L'économie est malade, qu'elle crève

L'économie mondiale est aujourd'hui souffrante, d'une longue maladie, nous sommes chaque jour confrontés à cette déferlante de nouvelles toutes plus alarmantes sur l'état de l'économie, le constat est unanime.

L'économie mondiale est aujourd'hui souffrante, d'une longue maladie, nous sommes chaque jour confrontés à cette déferlante de nouvelles toutes plus alarmantes sur l'état de l'économie, le constat est unanime.

 

La tendance serait de se pencher sur les remèdes, je vais questionner la malade. L'économie est malade? Bien, qui est-elle au juste?

L'économie nous est supérieure, elle est devenue le fondement de notre société, de notre vision des rapports aux autres, au monde, justifie tout ou presque, nous oppresse. En effet au nom de qui doit-on accepter les impacts sur l'environnement, la précarisation, les flots de licenciements, la flexibilité? Sur quel autel sacrifions nous la solidarité, l'entraide, les avancées sociales? Et je passe sur des réalités aberrantes ou révoltantes que vous connaissez tous concernant la faim, l'eau,.. Le monde marche sur la tête, qui prétend encore le contraire? Or nous l'avons dit le monde est ce qu'il est par l'économie. En un mot nous sommes soumis à cette chimère économique qui façonne nos vies et nos sociétés, aussi absurdes et et hasardeuses que puissent être ces fondations.

 

Or qu'est-ce que l'économie? Donner une définition précise est toujours difficile, certains trouvant toujours qu'un aspect est manquant ou exagéré, mais par la définition suivante je tente de faire part d'objectivité. L'économie est la science qui s'occupe d'étudier et de définir les conditions optimales de production, de répartition, d'échange et de consommation des richesses. Qui dit optimale fixe un objectif, car un moyen n'est optimal que dans un but précis. Ce but est rarement abordé, et a été définit hâtivement par les premiers économistes comme le bonheur de la société. Soit, ceci étant jeté, l'économie n'est donc qu'un moyen au service du bonheur de la société, mais nullement son maître ou son guide.

 

Dans la volonté de l'imposer comme unique prophète capable de nous indiquer le chemin salutaire, nombreux sont ceux qui ont insisté, sur le caractère «naturel» de telles nécessités, guidées par de «lois» économiques inéluctables. A-t'on déjà entendu parler de lois naturelles des activités humaines? Lois naturelles sur l'art? Sur la communication? Sur les rapports sociaux? Les lois naturelles véritables s'appliqueraient sans l'homme. Je fait appel ici à la distinction opérée notamment par Claude Lévi-Strauss entre nature et culture, la sphère humaine relevant de cette dernière.
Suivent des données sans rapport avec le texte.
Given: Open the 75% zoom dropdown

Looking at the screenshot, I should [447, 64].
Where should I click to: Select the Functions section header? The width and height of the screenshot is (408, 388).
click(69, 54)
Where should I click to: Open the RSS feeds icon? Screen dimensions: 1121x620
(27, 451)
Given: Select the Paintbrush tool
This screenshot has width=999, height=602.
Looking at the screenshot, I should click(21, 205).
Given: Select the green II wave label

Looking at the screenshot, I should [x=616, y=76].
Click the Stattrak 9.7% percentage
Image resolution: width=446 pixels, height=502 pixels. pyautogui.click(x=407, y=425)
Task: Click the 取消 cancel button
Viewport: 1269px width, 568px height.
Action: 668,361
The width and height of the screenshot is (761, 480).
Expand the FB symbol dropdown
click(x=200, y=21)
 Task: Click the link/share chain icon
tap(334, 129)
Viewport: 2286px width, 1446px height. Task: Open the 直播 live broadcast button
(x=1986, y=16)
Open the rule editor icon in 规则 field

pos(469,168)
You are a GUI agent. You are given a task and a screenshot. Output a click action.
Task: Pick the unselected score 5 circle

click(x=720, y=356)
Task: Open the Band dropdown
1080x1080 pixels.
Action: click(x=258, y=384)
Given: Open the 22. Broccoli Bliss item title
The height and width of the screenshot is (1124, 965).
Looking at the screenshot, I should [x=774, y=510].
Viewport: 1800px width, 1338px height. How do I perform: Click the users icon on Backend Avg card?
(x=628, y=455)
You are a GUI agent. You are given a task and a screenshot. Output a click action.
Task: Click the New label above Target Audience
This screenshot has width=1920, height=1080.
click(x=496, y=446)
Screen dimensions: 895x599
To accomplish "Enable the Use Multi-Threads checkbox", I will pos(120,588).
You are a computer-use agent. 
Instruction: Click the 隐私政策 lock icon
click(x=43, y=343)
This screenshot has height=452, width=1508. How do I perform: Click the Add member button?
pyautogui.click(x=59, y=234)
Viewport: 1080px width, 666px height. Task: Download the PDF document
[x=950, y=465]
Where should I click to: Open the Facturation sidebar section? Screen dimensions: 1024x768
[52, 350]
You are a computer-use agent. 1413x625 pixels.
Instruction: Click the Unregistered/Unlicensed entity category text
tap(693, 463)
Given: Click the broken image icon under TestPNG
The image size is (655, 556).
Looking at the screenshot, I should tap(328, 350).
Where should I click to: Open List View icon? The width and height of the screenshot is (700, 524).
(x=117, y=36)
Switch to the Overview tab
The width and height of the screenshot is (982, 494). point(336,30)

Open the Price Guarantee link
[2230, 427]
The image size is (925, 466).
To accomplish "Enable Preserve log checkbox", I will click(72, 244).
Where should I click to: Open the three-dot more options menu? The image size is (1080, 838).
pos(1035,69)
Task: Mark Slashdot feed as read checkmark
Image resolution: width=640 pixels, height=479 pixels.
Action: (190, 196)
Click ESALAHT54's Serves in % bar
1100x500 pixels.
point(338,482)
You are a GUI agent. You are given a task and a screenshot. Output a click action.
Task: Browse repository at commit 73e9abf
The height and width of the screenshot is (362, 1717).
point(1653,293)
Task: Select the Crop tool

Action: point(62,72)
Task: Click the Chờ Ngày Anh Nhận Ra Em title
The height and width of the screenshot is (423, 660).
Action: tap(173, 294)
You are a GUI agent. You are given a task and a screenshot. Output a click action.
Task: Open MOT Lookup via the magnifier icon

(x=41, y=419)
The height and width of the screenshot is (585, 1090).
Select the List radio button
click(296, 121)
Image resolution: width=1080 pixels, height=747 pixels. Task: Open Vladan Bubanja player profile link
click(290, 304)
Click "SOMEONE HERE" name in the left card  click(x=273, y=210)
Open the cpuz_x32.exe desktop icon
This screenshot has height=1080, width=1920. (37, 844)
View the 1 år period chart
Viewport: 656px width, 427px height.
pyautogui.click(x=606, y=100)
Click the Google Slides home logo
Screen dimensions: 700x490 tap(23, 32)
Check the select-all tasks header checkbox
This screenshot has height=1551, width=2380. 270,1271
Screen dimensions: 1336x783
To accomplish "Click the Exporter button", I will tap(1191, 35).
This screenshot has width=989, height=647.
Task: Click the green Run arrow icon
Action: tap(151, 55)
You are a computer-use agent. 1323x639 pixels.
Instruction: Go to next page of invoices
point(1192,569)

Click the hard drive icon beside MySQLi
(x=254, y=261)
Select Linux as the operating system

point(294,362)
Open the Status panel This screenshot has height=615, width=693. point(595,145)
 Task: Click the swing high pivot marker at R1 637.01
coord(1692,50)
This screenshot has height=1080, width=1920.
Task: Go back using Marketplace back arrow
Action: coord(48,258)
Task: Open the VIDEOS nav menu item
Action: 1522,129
L'économie a attendue l'homme avant de se développer, encore une fois l'économie est chargée d'étudier la société, elle vient donc après elle. L'économie sans l'homme, sans société n'existerai pas. La réciproque est fausse, de nombreuses sociétés, partout et de tout temps, vivaient sans économie. Bien sur la production était assurée, mais dans une forme bien différente de l'économie «moderne», sans marché, sans tout ce que à ce dont nous sommes habitués, je vous renvoi ici notamment à Marcel Mauss et son étude du «don». Si ces dites lois étaient naturelles, elles seraient universelles, appliquées par tous, partout, depuis toujours, et n'auraient pas besoin de nous pour les mettre en œuvre. Ces prétendues lois inéluctables n'existent pas et servent juste un discours visant à prétendre l'économie comme une force qui nous serait logiquement et naturellement supérieure.

Je ne peux développer ici les véritables moyens par lesquels l'économie est passée d'outils à maître, de conseiller à tyran, et comment l'homme s'est laissé berné par son instrument au point d'en être à présent pieds et poings liés, à se sacrifier quotidiennement pour elle, d'autres l'ont fait bien mieux que moi, et pour n'en citer qu'un je pense notamment à Polanyi et son ouvrage la grande transformation.

 

Aujourd'hui cette économie est malade n'étant livrée qu'à elle même, sans régulation possible puisqu'au dessus de l'homme, elle est rentrée dans une spirale destructrice de l'environnement, des hommes, des sociétés, et d'elle même. Je lance donc ce cri, l'économie, cette économie là est malade, qu'elle crève, afin que l'homme retrouve enfin l'économie qu'il mérite et qui lui sera utile. À tous.